On Saturday I was eating something hard and broke the repair job my dentist had just done on a tooth about a month ago because I ate something hard. When will I learn? I’m praying he can mend it again because it needs a crown and that costs $1,100 and I can’t do that until I get that settlement money. I’m seeing him this morning so I have to skip swimming today.

I had an appointment to see a gastroenterologist in the afternoon, but canceled it. I’ve got issues. I’m nervous about what it might be, but I am simply not up to THAT appointment. I don’t think he/she can tell me what’s going on without a colonoscopy of endoscopy and I’m not up for it emotionally. I know that must sound odd, but I can’t do it. So I canceled it. I’ll just keep drinking two glasses of prune juice every day.

I’ve offered to go into my volunteer job again in the afternoon since they are shorthanded. I handled another case on my own today and it was pretty horrific. The two boys are in foster care so it was my first case with foster kids and foster parents. Can’t say anything more, naturally. But wow. Awful things go on in this world that most of us are ignorant to.

I wish I didn’t waste so much time thinking about my husband. When he got mad at me the other day he made a comment about “you having morals I didn’t know you had.” which conveyed that he thought I didn’t have any morals and, well, that makes so little sense. I was always cringing at his schemes and plans to do things that were a little crooked, or a lot crooked. I ended up doing some things that were really out of my comfort zone and they haunt me to this day. He is describing himself, not me.

He, his mother, father, and sister have all done despicable, dishonorable, and sometime illegal things, it just seems to run in their family. My family, on the other hand is very straight and narrow. How dare he claim to be surprised that I have morals!

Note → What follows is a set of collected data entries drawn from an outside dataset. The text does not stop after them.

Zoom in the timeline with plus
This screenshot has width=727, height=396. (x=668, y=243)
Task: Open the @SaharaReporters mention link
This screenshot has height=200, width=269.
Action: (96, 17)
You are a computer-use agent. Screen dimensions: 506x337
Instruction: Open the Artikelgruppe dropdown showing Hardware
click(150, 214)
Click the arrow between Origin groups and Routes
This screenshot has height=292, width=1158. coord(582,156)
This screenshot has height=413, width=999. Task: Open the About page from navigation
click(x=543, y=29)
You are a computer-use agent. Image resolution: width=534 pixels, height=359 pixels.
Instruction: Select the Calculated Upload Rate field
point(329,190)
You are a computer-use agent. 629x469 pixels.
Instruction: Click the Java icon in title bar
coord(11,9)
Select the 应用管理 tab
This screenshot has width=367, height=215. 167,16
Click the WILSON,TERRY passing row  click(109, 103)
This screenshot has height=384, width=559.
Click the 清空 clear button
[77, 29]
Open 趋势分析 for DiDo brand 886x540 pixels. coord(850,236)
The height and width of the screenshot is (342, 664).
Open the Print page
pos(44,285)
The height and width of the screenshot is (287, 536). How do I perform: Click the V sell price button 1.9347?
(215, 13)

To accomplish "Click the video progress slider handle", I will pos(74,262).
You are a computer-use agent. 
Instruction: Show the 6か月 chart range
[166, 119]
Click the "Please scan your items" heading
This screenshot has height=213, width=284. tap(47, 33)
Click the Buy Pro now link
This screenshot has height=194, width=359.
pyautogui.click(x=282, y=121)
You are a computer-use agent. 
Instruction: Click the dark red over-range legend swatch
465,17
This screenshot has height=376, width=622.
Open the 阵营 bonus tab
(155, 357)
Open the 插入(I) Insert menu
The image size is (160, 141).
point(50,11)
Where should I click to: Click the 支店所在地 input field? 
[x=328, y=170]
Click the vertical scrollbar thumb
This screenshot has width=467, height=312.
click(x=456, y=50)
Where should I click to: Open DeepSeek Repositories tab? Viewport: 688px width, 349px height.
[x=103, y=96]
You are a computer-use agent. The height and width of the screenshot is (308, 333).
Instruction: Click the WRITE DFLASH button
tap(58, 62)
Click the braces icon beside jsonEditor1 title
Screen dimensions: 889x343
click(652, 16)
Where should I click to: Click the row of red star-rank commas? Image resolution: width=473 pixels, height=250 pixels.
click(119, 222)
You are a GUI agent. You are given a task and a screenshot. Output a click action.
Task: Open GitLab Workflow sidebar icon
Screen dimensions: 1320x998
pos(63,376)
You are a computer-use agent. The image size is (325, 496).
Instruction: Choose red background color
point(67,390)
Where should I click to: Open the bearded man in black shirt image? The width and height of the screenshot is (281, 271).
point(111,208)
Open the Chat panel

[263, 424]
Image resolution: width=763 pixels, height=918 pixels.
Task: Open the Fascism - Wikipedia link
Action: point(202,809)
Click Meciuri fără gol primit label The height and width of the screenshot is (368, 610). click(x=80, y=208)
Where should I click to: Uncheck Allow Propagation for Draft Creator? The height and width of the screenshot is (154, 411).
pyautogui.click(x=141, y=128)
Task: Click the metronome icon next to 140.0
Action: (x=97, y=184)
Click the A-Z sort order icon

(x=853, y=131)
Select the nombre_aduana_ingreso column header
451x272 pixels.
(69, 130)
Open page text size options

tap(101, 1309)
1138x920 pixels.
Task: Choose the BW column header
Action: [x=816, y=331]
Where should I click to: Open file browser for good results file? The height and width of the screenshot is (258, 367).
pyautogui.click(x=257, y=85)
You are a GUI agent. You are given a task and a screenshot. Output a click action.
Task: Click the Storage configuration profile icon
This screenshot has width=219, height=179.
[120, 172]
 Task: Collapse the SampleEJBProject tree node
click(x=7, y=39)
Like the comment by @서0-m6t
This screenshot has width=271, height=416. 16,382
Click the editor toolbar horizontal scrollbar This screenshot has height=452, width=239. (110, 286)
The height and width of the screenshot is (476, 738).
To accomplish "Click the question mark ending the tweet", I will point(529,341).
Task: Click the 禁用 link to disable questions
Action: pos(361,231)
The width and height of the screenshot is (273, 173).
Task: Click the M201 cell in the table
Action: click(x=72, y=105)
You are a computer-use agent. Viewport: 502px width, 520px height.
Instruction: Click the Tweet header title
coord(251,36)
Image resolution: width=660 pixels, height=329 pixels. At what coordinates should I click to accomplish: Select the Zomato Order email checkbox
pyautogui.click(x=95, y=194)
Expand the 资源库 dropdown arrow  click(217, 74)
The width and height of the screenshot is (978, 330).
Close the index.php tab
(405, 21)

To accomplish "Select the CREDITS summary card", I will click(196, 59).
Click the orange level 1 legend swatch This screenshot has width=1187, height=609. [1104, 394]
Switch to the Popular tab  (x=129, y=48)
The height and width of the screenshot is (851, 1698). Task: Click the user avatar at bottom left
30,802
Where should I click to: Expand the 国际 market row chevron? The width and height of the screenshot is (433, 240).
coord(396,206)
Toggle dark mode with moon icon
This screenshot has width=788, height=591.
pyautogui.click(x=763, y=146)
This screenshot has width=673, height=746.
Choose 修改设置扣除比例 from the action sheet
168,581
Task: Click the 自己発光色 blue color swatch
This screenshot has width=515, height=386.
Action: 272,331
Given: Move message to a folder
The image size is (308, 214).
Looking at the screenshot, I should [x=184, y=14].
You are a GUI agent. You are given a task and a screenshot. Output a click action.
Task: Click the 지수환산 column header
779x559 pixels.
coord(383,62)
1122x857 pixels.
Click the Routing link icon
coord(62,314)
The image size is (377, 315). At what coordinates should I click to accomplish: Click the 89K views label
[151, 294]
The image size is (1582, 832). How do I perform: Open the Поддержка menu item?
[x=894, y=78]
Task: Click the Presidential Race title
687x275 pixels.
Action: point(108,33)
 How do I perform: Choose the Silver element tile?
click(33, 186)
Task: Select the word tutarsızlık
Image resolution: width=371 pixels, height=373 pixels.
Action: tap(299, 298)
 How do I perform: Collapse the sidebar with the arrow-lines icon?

I wish so much I had acknowledged the big red flag in our relationship early on, which is our differing values. It could have saved me a lot of grief!

This is the bottom line: I have to somehow remind myself that this man is quite messed up himself, very narcissistic, and very unlikely to admit any of his own wrongdoing. But I know that much of what he did was wrong even if he can’t face it. That’s fine if he chooses not to judge himself, but he needs to stop judging me.

As much as he wronged me, I am responsible for being in the marriage and for allowing it to financially ruin me. But now that there is a little bit of time between the separation and today, I wish that I could tell him this:

“Our relationship didn’t work out but in the end you did right by me and I thank you for that.”

I just want to be able to say that. Just do right by me and go your own way. That isn’t too much to ask. Is it?

I’ve also been baffled about why he’s so damn mad at me. Every single time we talk he gets upset and overreacts. I think now wait a minute, he cheated on me, he abandoned me when my money ran out, he left me penniless, and HE’S MAD AT ME?

I suppose that’s just concrete proof of his narcissism, his ability to not take any blame for how things went, and he never, ever will. I must stop expecting him to be warm or human or sorry for what happened. It is not in his makeup to be that way. Plus, the only way he can live with himself is to demonize me.

Since I’m not swimming today I plan to fit a good walk in somewhere in my day, perhaps the evening when I’m done at the kid’s center.

My latest business idea is still percolating in my head almost constantly. I wish so much I could begin right now to make it happen. The more I think about it, the more I’m in love with it. As I’m swimming, if my thoughts are on troubling things like my tooth, my husband, etc., I begin to imagine my shop and I go into another world. I’m not sure I’ve ever wanted anything as much in my life!

In the end I hope to be a woman on her own with her own business. Ultimately I’d consider staying here with my parents while they wait for their house to regain equity so they can sell it. Perhaps by then I can buy a house and we can sell theirs and live in mine. Another fantasy is that my business idea works so well that I open one in Portland for my daughter to run. She’s at loose ends and this is the first business idea that I’ve had that I can see her wanting to be a part of. So for that reason I really hope it works out as well.

I’m so excited. It’s hard to be patient!